Sourcing supports Single Sign-On (SSO) as an option for a customers' employees to gain access to the application from within their network without the need for credentials. This means an SSO process for employees to access Sourcing from the customers' network, not SSO between Sourcing and other applications.

Customers can select one of six values to automatically populate the SSOID with data from the Employee Connector from Recruiting. The chosen value from Recruiting will populate or re-map the SSOID in Sourcing. This allows easier deployment of Single Sign-On, and more choices in implementation.

Customers must choose a single value from the following list of six:

  • Email

  • Personal Email Address

  • Corporate Email Address

  • SmartOrg Username

  • Candidate Username

  • Employee ID

Additional implementation by Oracle is required to implement the above so please create a Service Request and contact your Oracle services or support representative for details.

Another setting, SSO Exit URL, allows Administrators to enter a configurable Exit URL. Employees who are authenticated through SSO can be directed to a specific destination page via the Exit URL when they terminate their session. Using this configurable Exit URL also ensures that employees only use the site in the authenticated state.

Note: The SSO Exit URL setting accepts a single value which is applied to all users terminating sessions from SSO.

Native SSO

Native Single Sign-On (SSO) replaces the legacy SSO allowing the SSO flow directly into Sourcing. You'll need to make some configuration changes both in Sourcing as well as the Identity Provider (IDP) application on your infrastructure. 

To set up native SSO:

Begin in Sourcing:
  1. Navigate to Sourcing > Configuration > Security > SSO/SAML Settings (OIF).
  2. Confirm that the SSO Enabled setting is enabled.
  3. Confirm that the Legacy SSO setting is enabled.
  4. Contact your IDP Administrator and ask for your Metadata URL.
  5. In the IDP Metadata URL setting, enter the Metadata URL given to you by your IDP Administrator. If a valid URL is entered, the metadata will appear in the IDP Metadata setting. You can manually enter or edit the metadata in this setting as needed.
  6. Click Generate SP Metadata in the SP Metadata setting. An XML file with Service Provider (SP) metadata for the Sourcing application will be downloaded. Note that this SP Metadata is specific to each zone. Separate SP Metadata needs to be generated for staging and production zones.
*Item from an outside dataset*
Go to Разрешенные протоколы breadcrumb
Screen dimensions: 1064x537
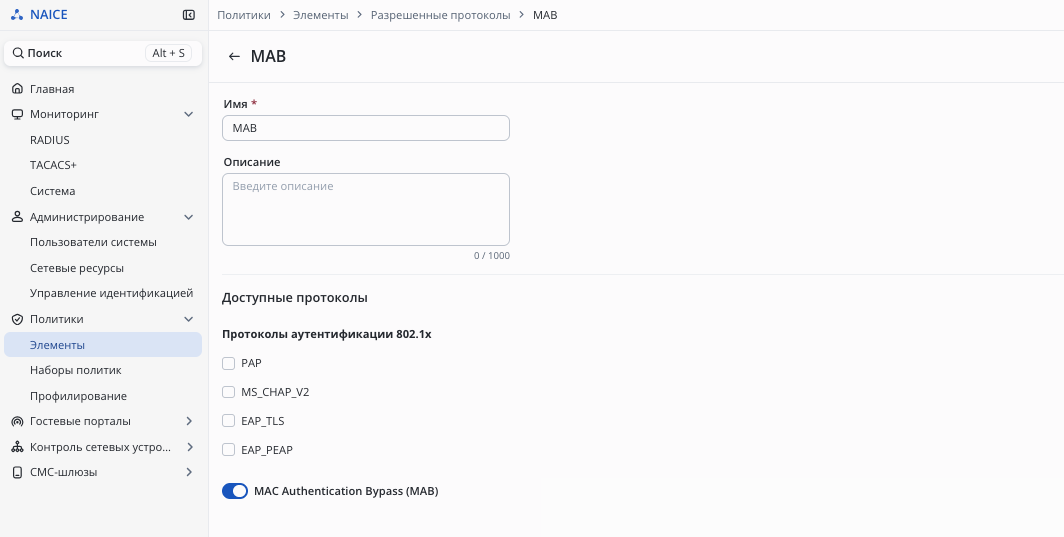[440, 15]
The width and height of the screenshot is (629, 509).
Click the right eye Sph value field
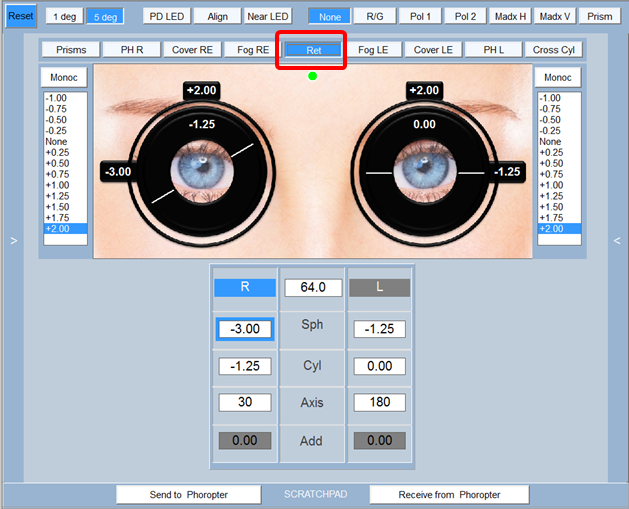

    Now in your IDP application:

  7. The SP Metadata xml file from Step 6 above must be uploaded to the IDP.  Please contact your IDP Administrator as needed.

    If the SSO Administrator adds a new federation to the customer’s IDP, then the SSO remains operable until the cutover is made in Step 9.
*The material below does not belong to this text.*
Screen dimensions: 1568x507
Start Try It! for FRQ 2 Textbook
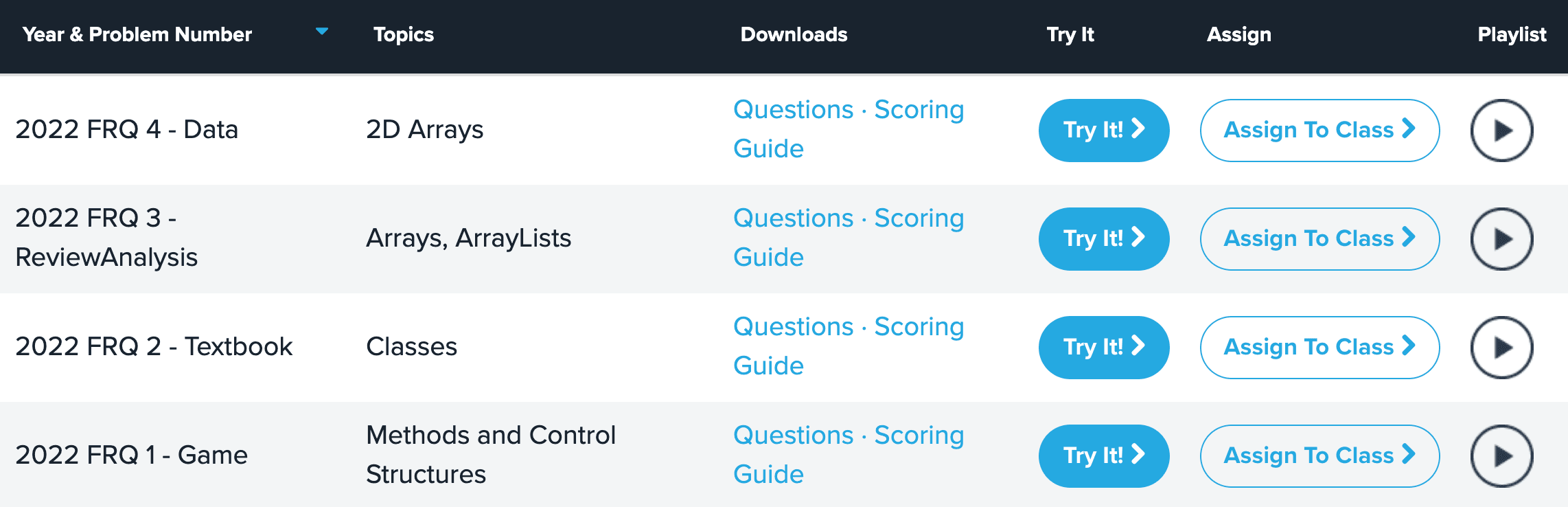1103,348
    If the SSO Administrator replaces the federation on the customer’s IDP with a new one, then the SSO becomes inoperable until the cutover is made in Step 9.
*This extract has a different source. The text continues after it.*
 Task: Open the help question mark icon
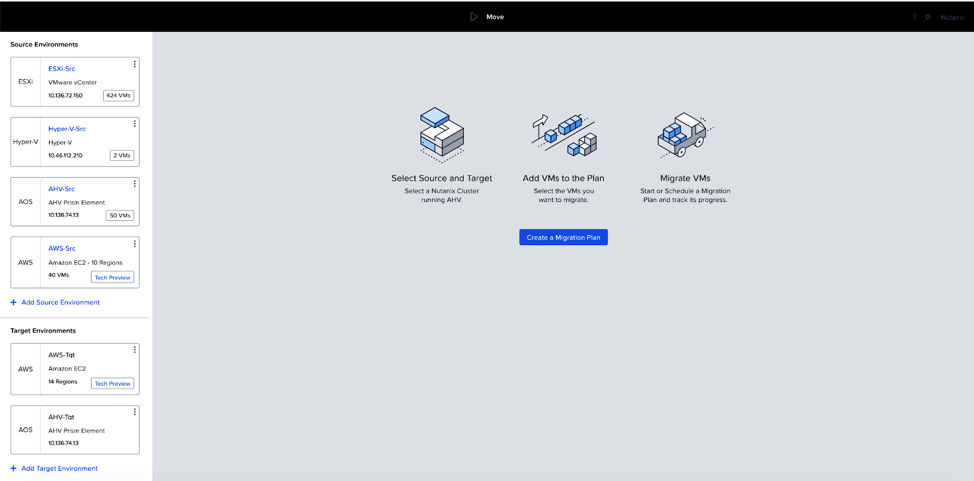[x=913, y=17]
  8. Your IDP-initiated SSO URL needs to reference the new federations created in Step 9. This URL string for the modification comes from your IDP.
    Note: This step, Step 8, is only applicable if you have an IDP-initiated flow from your Internet Service Provider (ISP) to Sourcing. If you have only an ISP-initiated flow from your IDP to Sourcing, you can skip this step. Please contact your SSO Administrator for information if you need to understand the difference between these two.

    Lastly, back to Sourcing:

  9. Disable the Legacy SSO setting. You're all set. Once you disable the Legacy SSO, you'll be using your newly configured Native SSO.